2.12

215 26 27
                                    

Zaman, güçlü bir ilaçtır. Günler geçtikçe insanın beynini uyuşturur, en unutulmaz denilen bile unutuluverirdi. Yan etkisi ise, hiç beklemediğin anlarda kendini gösteren kalp sızısı oluyordu.

İlk günlerde çok zorlandı Win. Öleceğini sanacak kadar çok yanıyordu kalbi. Kabullenemiyordu bir türlü onun gidişini.

Önce inkar etti. "Hayır, benden ayrılmadı. Ayrılamaz."

Defalarca konuşmaya çalıştı Bright ile. Tüm kapılar yüzüne kapanınca; Öfke evresine geçti.

Küfürler etti Bright'a. Lanetler okudu kendine. Ona bu kadar aşık olmasına öfkelendi. Kalbine kızgındı. Bir türlü söz dinletemiyordu hala onun için atan kalbine.

Pazarlığa oturdu kalbiyle. Anlaşmaya varmaya çalıştı. Onu unutması gerektiğini, hayatına devam etmesi gerektiğine ikna etmeye çalıştı kendini.

Aynı evde kalmıyorlardı artık, ama aynı iş yerinde üstelik de aynı odada beraber çalışmaları, sürekli Bright'ın yüzüne, kokusuna, sesine maruz kalması Win için kolaylaştırıcı bir etken olmuyordu.

Depresyona girdiğinde psikoloğuna danışmaktan başka çaresi kalmamıştı. Evden çıkamaz olmuştu. İşlerini aksatmaya başlamış, yemek bile yiyemez hale gelmişti. Sürekli ağlak hali tüm sinirlerini alt üst ediyordu.

İlaç kullanmaya başlamıştı. Doktoru dozunu hafif başlattığı için hiçbir halta yaramıyordu. Geçmiyordu. Geçecek gibi de durmuyordu bu ruh hali.

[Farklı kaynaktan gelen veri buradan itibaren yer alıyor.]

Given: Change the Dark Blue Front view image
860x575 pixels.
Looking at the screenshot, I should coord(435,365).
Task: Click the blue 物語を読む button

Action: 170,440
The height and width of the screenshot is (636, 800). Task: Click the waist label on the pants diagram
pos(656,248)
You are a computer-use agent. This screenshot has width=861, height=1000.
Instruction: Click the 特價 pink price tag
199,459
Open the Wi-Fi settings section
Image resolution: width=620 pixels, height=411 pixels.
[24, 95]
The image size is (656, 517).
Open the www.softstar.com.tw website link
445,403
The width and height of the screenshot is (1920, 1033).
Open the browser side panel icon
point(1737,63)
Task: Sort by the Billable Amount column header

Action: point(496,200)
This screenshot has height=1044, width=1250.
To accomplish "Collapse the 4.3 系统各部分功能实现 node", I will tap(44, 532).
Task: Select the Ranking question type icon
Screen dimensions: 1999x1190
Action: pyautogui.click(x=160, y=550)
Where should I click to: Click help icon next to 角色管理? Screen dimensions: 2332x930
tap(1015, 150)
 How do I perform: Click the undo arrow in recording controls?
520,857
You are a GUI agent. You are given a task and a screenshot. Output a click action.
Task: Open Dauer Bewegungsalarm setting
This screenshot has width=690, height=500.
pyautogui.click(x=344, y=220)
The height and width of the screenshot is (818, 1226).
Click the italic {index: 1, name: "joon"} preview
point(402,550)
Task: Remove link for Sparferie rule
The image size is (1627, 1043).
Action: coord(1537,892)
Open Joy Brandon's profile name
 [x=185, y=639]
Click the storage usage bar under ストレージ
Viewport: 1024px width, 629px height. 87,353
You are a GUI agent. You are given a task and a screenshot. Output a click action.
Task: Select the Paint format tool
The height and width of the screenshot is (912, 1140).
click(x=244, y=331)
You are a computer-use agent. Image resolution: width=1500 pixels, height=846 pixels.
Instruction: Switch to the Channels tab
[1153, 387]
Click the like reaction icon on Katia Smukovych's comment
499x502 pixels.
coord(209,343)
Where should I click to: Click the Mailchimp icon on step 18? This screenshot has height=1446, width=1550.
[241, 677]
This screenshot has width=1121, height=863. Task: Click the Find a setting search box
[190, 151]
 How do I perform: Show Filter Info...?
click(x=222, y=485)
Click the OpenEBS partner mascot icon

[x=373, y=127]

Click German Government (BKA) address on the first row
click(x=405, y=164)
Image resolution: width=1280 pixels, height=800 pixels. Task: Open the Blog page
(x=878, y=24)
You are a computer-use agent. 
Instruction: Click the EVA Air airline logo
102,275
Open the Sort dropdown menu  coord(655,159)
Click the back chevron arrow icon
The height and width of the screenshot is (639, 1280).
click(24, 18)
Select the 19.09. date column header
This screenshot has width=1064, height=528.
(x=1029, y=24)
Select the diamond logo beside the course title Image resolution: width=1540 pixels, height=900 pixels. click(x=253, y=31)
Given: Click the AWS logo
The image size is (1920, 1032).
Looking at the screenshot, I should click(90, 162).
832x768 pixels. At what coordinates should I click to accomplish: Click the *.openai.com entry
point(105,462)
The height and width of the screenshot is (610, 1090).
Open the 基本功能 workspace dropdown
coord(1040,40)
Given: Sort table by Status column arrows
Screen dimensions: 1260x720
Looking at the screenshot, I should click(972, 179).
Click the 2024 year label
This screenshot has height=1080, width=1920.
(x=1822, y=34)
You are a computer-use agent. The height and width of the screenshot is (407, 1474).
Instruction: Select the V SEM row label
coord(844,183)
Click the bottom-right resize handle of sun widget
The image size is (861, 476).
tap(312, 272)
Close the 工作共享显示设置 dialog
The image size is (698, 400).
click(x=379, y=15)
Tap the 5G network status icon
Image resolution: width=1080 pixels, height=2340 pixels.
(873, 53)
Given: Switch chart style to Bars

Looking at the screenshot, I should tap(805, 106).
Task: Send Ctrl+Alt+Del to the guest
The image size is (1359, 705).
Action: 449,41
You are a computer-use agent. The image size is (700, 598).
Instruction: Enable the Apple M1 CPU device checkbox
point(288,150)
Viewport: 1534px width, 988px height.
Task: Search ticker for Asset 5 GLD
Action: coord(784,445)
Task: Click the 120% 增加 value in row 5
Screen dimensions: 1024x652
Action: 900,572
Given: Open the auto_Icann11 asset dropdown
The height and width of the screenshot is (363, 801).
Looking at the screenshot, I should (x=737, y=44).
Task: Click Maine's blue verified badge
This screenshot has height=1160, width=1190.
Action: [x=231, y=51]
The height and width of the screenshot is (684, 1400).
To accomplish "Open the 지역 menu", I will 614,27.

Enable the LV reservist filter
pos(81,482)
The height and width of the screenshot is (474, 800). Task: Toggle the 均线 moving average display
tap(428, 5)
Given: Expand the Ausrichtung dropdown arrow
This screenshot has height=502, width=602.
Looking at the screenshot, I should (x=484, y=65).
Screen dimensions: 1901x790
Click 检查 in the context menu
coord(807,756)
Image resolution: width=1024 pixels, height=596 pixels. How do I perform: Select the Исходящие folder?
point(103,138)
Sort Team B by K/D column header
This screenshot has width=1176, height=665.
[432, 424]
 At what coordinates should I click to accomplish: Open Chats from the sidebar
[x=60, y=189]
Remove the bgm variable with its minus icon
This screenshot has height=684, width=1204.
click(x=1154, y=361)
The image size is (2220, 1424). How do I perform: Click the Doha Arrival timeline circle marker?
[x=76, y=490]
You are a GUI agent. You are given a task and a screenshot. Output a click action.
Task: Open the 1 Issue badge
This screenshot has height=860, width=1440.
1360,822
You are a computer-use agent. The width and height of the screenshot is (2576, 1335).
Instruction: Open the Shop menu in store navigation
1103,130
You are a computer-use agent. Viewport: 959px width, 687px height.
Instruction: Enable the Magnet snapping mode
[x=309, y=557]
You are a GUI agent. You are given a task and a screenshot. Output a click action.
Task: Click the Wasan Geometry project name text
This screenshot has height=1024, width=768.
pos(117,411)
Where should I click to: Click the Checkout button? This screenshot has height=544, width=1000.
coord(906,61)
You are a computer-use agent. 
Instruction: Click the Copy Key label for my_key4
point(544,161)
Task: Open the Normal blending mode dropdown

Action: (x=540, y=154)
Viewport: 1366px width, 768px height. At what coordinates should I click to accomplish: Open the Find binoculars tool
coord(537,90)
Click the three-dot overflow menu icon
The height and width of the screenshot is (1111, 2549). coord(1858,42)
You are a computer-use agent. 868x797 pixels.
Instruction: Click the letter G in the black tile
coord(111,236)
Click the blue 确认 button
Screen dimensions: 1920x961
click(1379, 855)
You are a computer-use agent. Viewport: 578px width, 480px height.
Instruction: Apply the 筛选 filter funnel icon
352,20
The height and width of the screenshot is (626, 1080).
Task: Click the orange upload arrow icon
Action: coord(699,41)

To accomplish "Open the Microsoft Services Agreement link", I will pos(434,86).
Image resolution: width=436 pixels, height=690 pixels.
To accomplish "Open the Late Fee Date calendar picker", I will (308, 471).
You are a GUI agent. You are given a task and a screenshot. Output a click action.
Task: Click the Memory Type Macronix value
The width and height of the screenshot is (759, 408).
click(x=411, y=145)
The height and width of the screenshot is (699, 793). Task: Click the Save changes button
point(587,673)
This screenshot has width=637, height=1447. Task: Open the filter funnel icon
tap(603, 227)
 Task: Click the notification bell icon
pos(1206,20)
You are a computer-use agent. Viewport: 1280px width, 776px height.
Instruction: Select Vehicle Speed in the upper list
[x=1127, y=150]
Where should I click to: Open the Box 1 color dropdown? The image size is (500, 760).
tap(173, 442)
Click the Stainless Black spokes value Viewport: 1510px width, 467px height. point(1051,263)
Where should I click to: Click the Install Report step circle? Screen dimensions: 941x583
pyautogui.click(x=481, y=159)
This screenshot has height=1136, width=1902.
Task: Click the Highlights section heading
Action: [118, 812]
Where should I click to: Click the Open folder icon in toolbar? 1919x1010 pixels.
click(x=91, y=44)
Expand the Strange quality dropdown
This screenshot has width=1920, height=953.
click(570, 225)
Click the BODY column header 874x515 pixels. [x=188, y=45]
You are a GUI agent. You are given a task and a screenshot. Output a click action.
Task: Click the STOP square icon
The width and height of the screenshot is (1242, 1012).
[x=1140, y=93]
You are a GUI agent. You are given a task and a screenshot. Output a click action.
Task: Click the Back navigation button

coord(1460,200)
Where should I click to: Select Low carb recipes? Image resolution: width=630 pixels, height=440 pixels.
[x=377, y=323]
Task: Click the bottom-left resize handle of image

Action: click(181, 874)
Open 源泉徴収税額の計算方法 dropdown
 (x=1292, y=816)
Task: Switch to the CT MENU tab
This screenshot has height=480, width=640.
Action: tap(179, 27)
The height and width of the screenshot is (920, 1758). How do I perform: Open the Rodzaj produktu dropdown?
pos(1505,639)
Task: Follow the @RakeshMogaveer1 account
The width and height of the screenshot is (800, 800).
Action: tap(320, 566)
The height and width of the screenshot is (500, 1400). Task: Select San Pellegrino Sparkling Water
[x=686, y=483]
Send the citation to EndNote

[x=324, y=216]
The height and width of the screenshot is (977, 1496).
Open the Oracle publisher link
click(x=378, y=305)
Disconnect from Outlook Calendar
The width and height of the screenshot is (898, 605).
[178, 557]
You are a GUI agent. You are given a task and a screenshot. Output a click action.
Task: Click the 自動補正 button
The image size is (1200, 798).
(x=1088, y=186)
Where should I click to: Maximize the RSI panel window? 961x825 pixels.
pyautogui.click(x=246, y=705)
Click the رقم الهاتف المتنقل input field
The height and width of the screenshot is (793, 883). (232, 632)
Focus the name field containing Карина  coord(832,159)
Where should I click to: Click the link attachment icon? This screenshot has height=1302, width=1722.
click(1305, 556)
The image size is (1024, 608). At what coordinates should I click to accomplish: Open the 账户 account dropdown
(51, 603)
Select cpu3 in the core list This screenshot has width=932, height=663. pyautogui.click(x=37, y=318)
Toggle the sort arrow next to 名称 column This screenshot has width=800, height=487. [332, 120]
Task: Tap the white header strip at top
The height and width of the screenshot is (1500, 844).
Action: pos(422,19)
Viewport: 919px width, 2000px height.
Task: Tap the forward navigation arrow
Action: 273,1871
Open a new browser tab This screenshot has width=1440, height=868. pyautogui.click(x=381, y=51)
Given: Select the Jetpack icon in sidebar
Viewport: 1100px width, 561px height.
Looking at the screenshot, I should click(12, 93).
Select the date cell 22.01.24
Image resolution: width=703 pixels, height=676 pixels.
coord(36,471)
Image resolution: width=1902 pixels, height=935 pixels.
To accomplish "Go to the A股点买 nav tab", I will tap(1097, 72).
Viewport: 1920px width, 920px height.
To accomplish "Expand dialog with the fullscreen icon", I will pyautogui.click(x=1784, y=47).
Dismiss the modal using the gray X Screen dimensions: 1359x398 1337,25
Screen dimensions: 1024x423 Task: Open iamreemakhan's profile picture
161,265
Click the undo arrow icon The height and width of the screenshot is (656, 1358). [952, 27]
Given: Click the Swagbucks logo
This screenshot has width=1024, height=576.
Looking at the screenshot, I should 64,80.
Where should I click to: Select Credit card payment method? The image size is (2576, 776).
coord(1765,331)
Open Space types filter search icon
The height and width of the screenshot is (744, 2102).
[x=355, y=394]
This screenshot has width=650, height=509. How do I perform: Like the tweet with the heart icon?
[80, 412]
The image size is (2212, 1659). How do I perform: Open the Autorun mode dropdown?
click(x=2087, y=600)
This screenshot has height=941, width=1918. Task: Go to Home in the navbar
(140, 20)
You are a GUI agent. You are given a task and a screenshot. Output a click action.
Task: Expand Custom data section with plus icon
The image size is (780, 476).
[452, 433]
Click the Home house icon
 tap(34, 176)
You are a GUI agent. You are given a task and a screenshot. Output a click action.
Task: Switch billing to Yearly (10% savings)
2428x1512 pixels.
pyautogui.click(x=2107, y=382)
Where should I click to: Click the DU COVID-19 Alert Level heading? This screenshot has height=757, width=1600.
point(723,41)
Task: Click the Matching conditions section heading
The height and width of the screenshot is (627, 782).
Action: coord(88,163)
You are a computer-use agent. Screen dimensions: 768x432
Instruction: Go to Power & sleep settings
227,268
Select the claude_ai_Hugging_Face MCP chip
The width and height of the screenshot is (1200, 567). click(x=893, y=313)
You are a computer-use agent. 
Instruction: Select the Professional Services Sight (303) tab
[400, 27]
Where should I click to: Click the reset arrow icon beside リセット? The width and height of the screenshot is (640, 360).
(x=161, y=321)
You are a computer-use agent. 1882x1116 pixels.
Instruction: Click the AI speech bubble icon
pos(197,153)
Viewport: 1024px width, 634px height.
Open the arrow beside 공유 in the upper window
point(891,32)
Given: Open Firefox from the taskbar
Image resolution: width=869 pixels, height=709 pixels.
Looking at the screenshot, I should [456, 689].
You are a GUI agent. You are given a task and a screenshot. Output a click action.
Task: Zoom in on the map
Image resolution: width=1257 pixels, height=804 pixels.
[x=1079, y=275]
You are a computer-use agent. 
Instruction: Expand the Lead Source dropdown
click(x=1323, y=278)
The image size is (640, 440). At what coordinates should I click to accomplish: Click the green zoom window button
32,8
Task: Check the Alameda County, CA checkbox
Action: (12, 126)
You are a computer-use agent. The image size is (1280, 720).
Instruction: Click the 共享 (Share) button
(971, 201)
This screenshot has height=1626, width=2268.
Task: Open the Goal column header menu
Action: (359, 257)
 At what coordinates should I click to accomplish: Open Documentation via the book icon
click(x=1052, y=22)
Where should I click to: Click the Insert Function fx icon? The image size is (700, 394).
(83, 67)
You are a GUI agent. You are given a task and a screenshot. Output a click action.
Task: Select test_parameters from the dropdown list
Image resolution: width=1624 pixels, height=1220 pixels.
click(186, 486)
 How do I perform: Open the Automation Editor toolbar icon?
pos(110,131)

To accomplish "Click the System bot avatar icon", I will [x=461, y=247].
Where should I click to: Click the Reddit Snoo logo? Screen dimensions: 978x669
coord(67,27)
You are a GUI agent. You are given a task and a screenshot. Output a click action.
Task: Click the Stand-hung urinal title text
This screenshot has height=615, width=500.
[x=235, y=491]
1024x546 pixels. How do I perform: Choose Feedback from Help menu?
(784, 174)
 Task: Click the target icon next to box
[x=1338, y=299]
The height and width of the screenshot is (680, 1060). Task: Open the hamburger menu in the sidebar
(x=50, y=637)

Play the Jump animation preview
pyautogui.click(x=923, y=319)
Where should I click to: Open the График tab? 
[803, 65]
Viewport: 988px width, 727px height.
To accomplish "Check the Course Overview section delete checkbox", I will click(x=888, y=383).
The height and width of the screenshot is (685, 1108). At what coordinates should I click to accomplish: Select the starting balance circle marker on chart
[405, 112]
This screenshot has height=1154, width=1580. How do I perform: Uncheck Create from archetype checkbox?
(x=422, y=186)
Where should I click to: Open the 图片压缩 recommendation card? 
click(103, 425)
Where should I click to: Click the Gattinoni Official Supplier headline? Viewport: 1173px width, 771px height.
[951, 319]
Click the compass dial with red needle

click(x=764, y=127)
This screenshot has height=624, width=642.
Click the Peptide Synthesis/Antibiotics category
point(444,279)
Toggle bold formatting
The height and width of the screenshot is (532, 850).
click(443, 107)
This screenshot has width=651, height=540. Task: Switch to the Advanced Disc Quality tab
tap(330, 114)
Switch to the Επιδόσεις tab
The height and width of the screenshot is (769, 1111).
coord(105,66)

Tek dostu Jira defalarca kapısına kadar gelse de onunla konuşmak istemediği için, belki de kendini bu halde görmesini istemediği için, onunla görüşmemiş, konuşmamıştı. Lise yıllarındaki gibi Jira sessiz sessiz oturarak her gün kapının önünde Win'in kapıyı açmasını beklemişti.

Ve nihayet kabullenme...

Günler sonra leş gibi kokan yatağından çıkarak, önce sıcak bir banyo yaptı. Buğulanan aynayı eliyle silip yansımasına gülümseyerek baktı. Güzel bir kahvaltının ardından, önce evini, yatağını temizleyip, ne kadar çöp varsa hepsini attı.

En zor olan kısmı ise 'Ona' ait şeyleri atmak olmuştu. Ama onu da yapmıştı Win. Her şeyi temizlemişti. Evini, geçmişini, kalbini... Pırıl pırıl olmuştu ortalık.

Amir Aof, bu uzun süreli izin olayını kimseye çaktırmamaya özen göstermişti.

"Git toparla kendini. Kendini iyi hissettiğinde işinin başına dön. Herkese yıllık izine çıktığını, şehir dışındaki uzak akrabalarının yanına gittiğini söylerim." demişti.

Babası gibi gördüğü bu adama anlatabilmişti bütün sıkıntılarını. O gün başını omzuna yaslayıp ağlarken bir tek içini Amirine dökebilmişti Win.

"Üzülme evladım. O piç kurusu gözyaşlarına değmez. Geçicek, bunlar da geçecek evlat. Sen çok güçlü bir çocuksun. Baban seninle gurur duyardı eminim."

"Duyar mıydı gerçekten?" kızarmış burnunu çeke çeke sormuştu.

"Duyardı. Çünkü ben seninle gurur duyuyorum oğlum." diyerek sımsıkı sarılmıştı ona. Babası olsaydı sarılacağı gibi sarılmıştı Win'e kocaman.

"O itin de burnundan getirmezsem bana Aof demesinler." Hıçkırıklarının arasına bir tutam kahkaha karışmıştı o an Win'in.

Kışın soğukları vurmuştu iyice. Kalın giyinmesi yeterli gelmemişti Win'e. Üzerindeki monta iyice sarınarak soğuk rüzgara karşı yürümeye başladı. Artık onu işe bırakıp geri getirecek birisi olmadığı için hayatında, tabana kuvvet diyerek otobüs durağına kadar yürüdü.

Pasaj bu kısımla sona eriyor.